Top of Data excerpts

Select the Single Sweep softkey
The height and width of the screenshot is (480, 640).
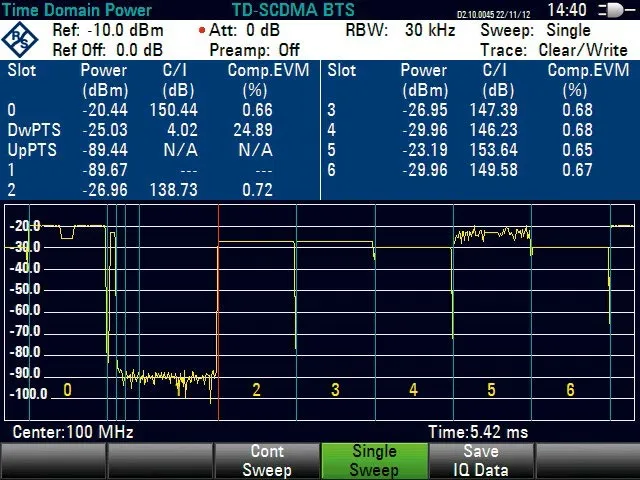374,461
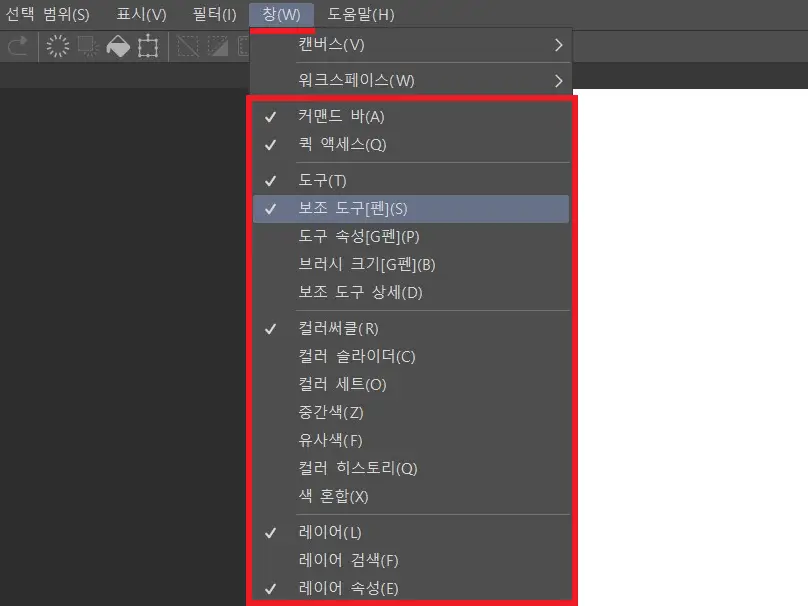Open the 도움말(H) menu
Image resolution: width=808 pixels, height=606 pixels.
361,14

Bottom of Data excerpts

**Task goal:** Set down exactly, with no additions, each line from the line that includes "The height and" to the final line of the entries above; leave pictures out.

**Answer to this problem:**
The height and width of the screenshot is (480, 640).
374,461
Open the 도움말(H) menu
Image resolution: width=808 pixels, height=606 pixels.
361,14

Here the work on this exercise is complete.